▶ **EXERCISE**
Beginning with the line containing "Screen dimensions: 648x373" and ending at the last line of the records, transcribe each line exactly. Do not include pictures.

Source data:
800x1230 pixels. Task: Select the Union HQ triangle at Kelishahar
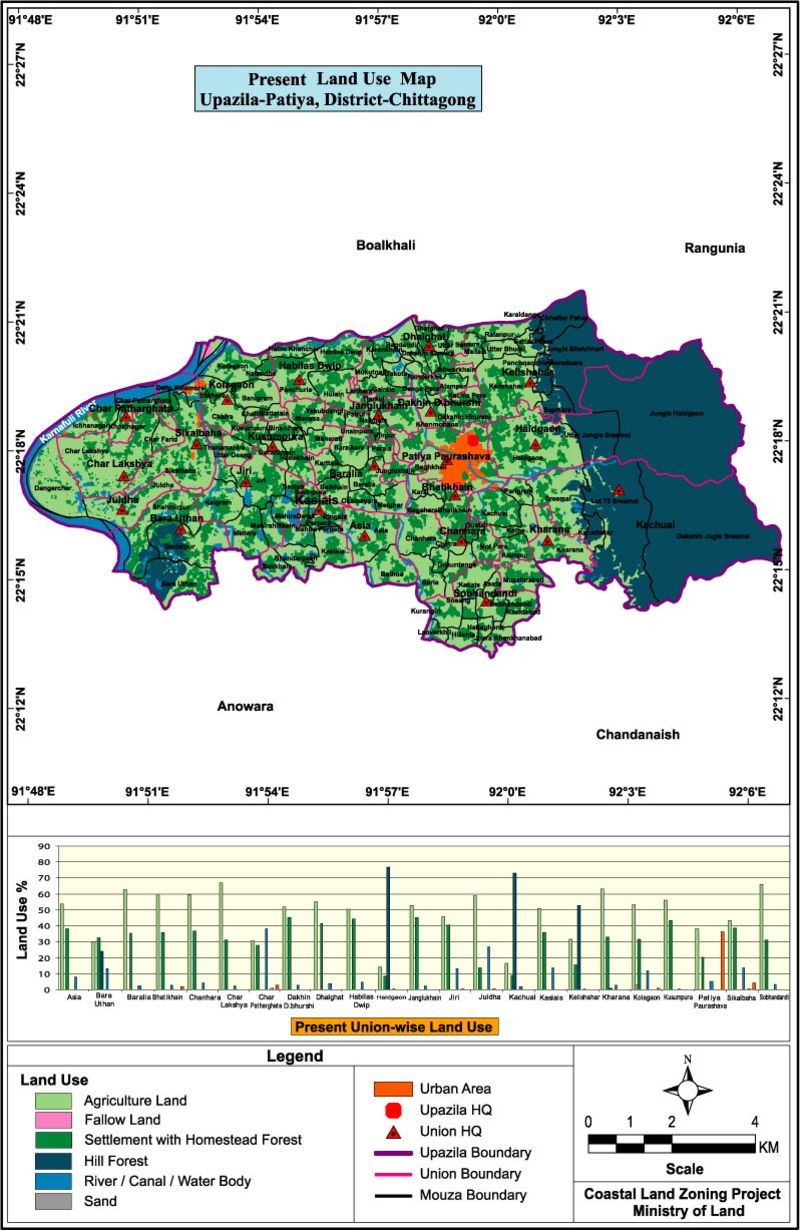(531, 384)
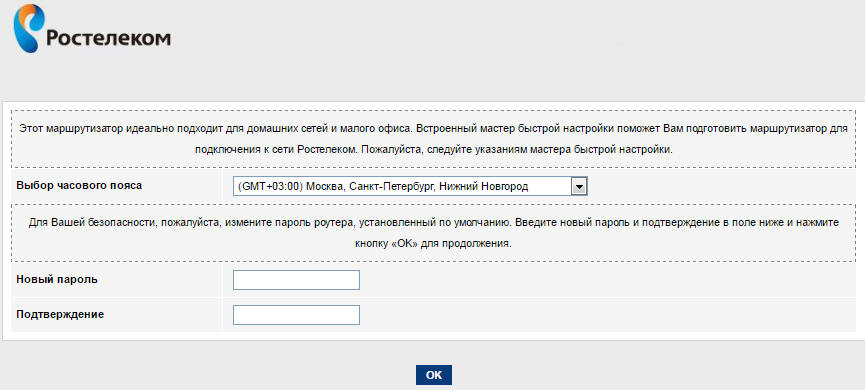The width and height of the screenshot is (865, 390).
Task: Click the подключения к сети Ростелеком line
Action: tap(433, 150)
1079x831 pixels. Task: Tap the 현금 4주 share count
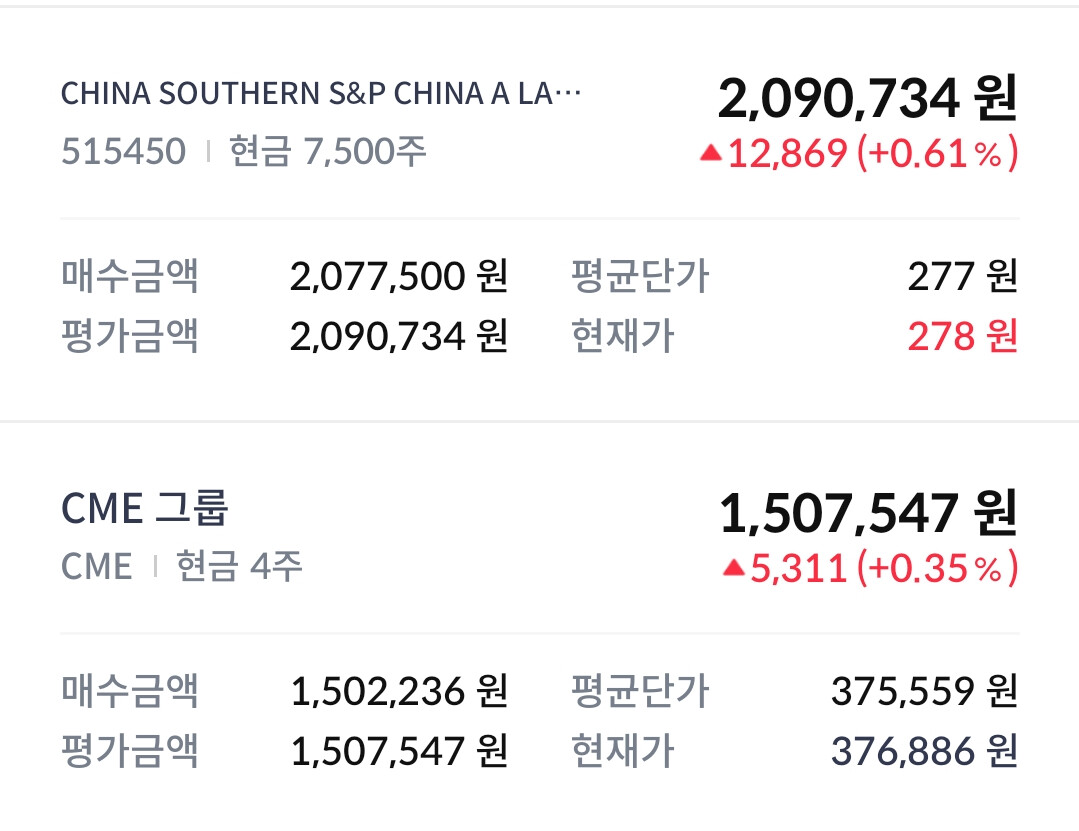[239, 567]
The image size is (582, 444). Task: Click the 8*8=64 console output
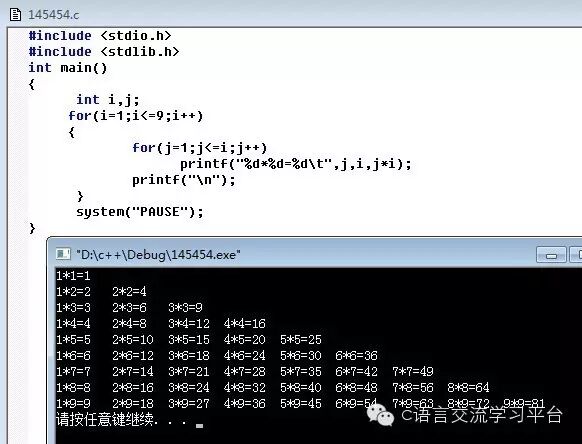tap(468, 388)
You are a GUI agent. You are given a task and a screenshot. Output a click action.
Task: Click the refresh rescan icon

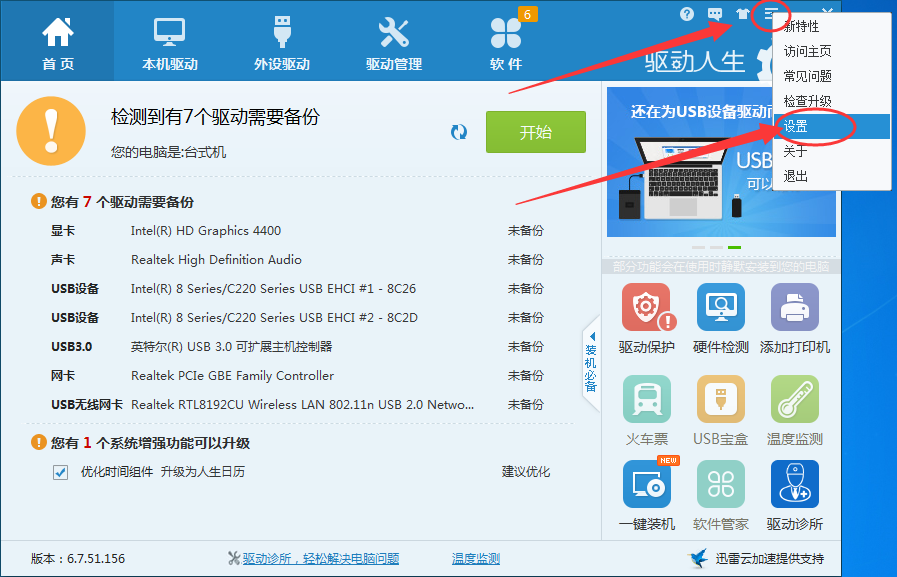tap(459, 131)
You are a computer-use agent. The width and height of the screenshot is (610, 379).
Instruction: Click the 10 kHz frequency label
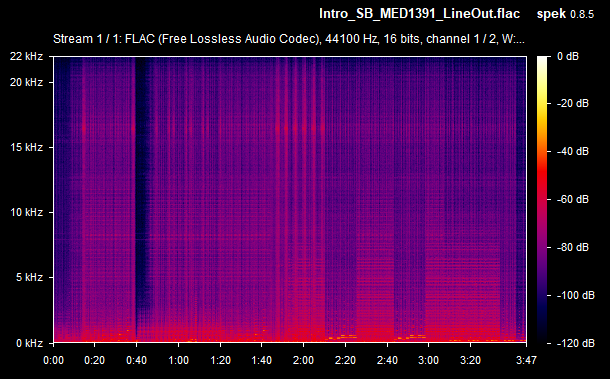click(x=26, y=212)
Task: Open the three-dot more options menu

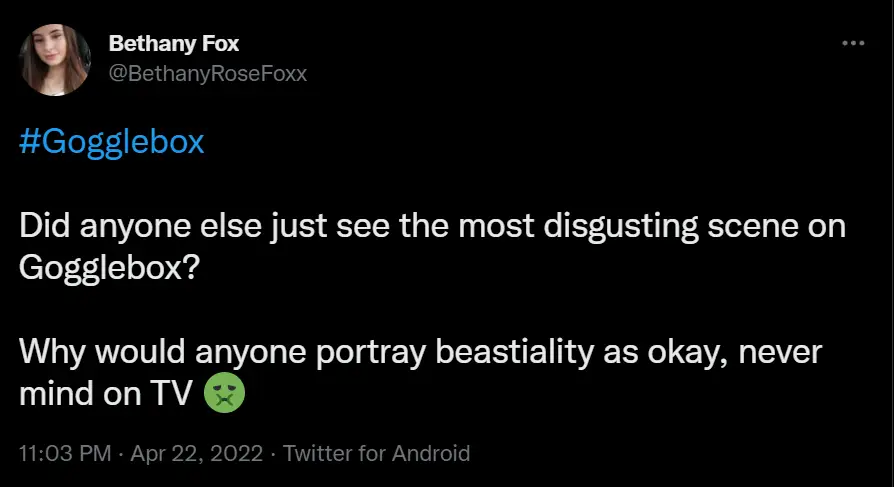Action: pos(853,44)
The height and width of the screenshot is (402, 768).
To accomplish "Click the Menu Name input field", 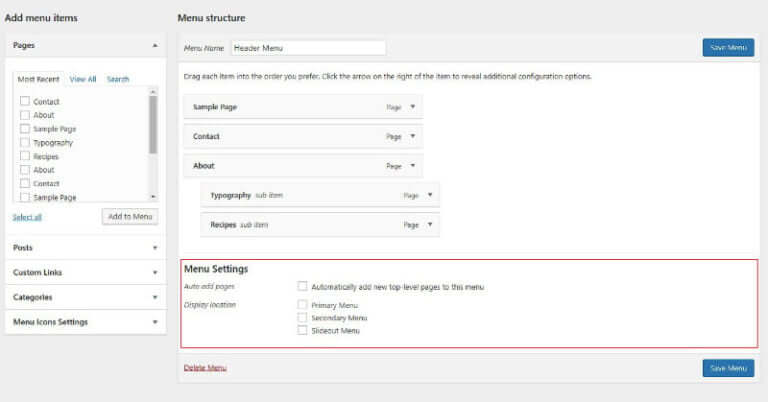I will coord(308,48).
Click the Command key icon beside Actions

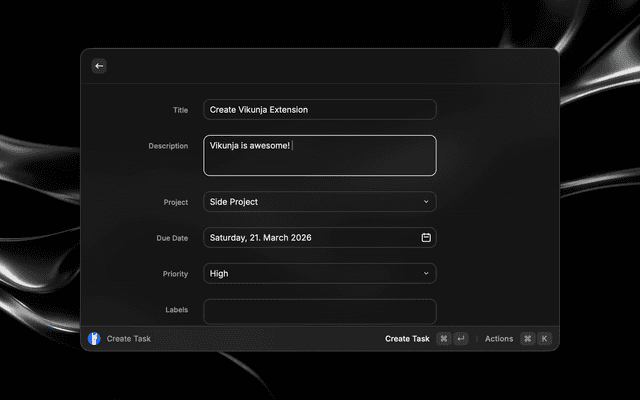point(527,339)
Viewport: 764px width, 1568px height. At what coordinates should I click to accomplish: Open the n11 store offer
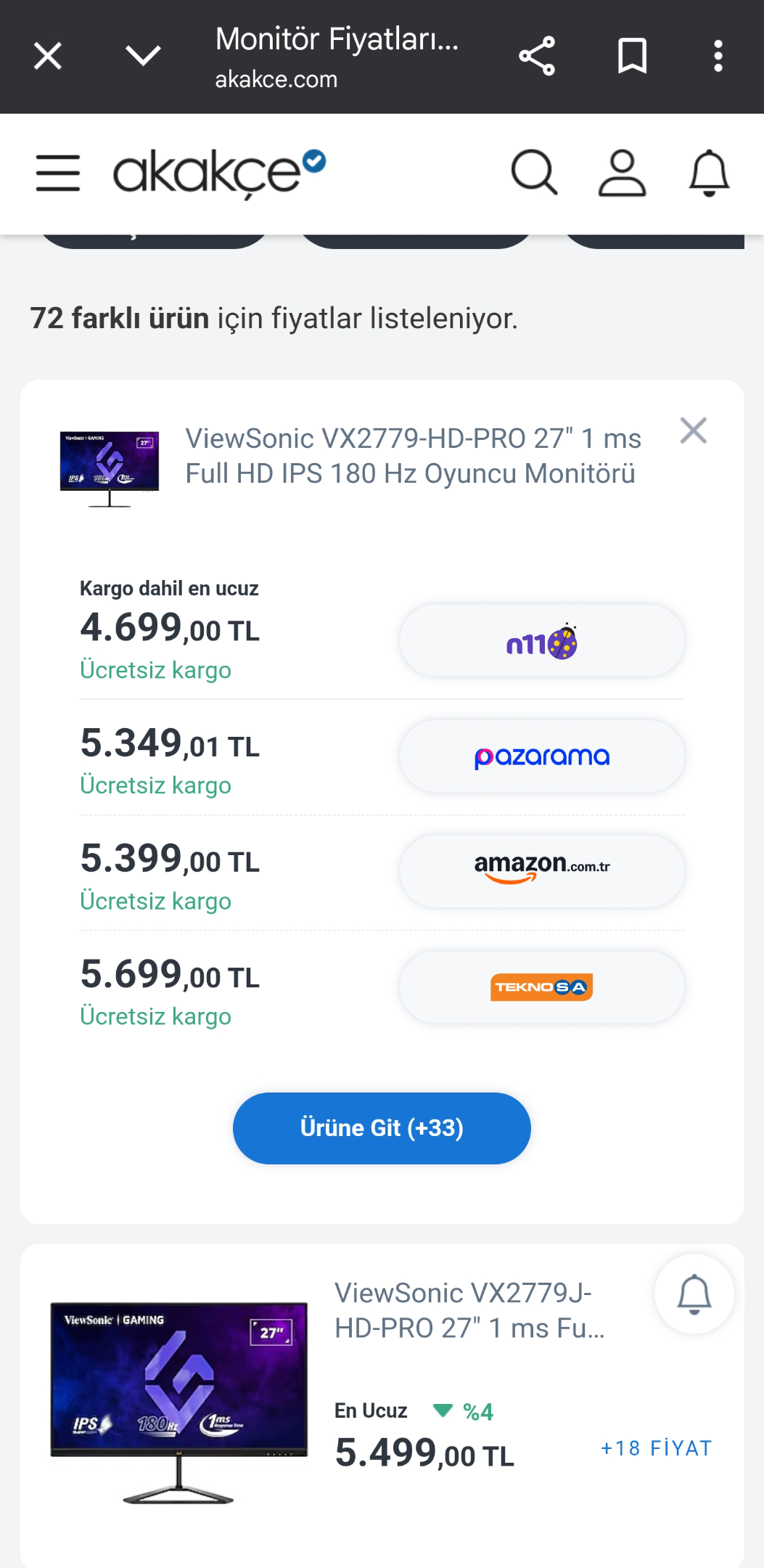(x=542, y=641)
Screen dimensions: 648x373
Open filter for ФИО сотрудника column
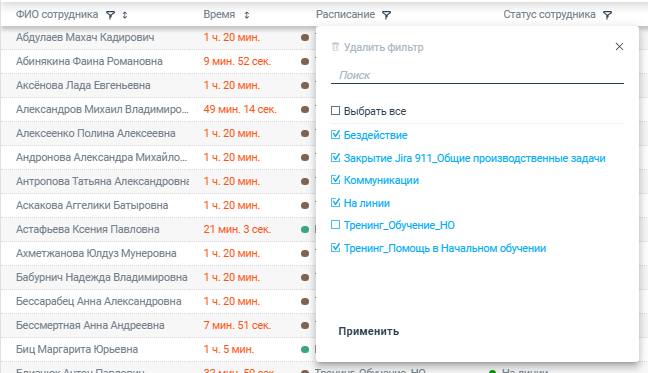110,15
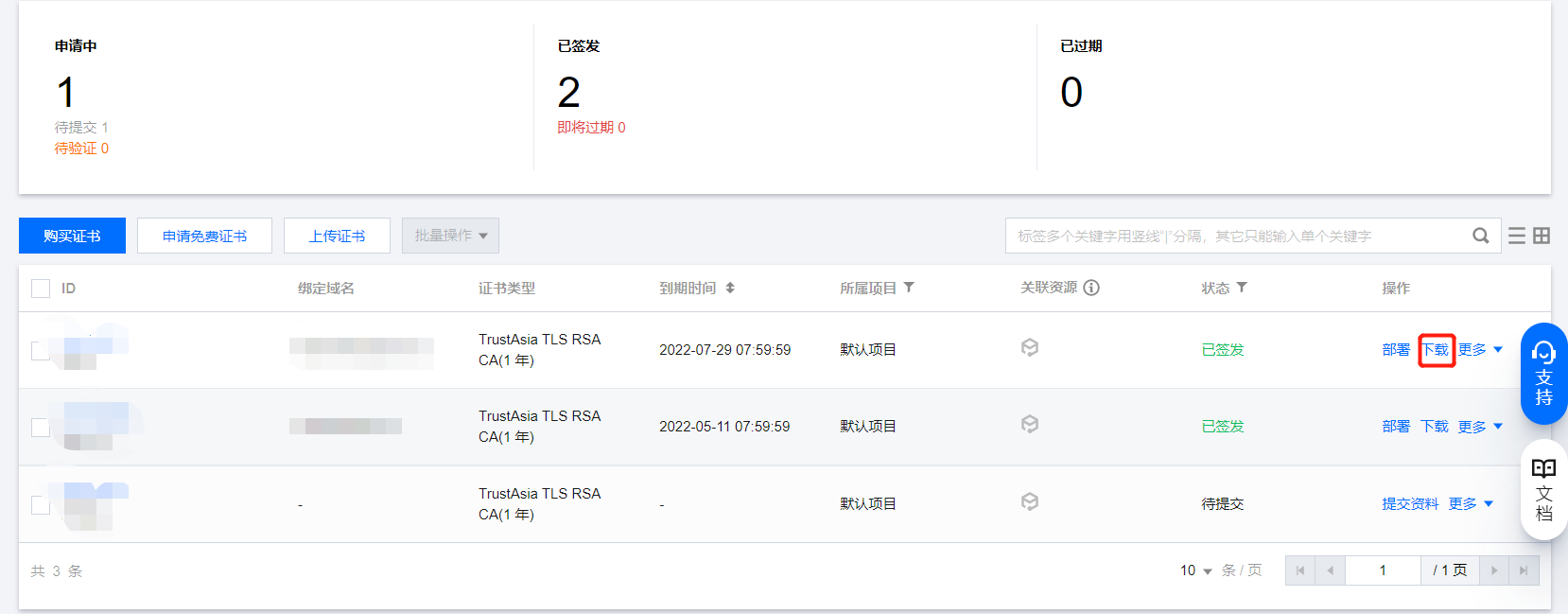
Task: Switch to grid card view icon
Action: (x=1542, y=236)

▶ **REPLY TO THE EXERCISE**
Screen dimensions: 648x373
Open filter for ФИО сотрудника column
110,15
Task: Switch to grid card view icon
Action: (x=1542, y=236)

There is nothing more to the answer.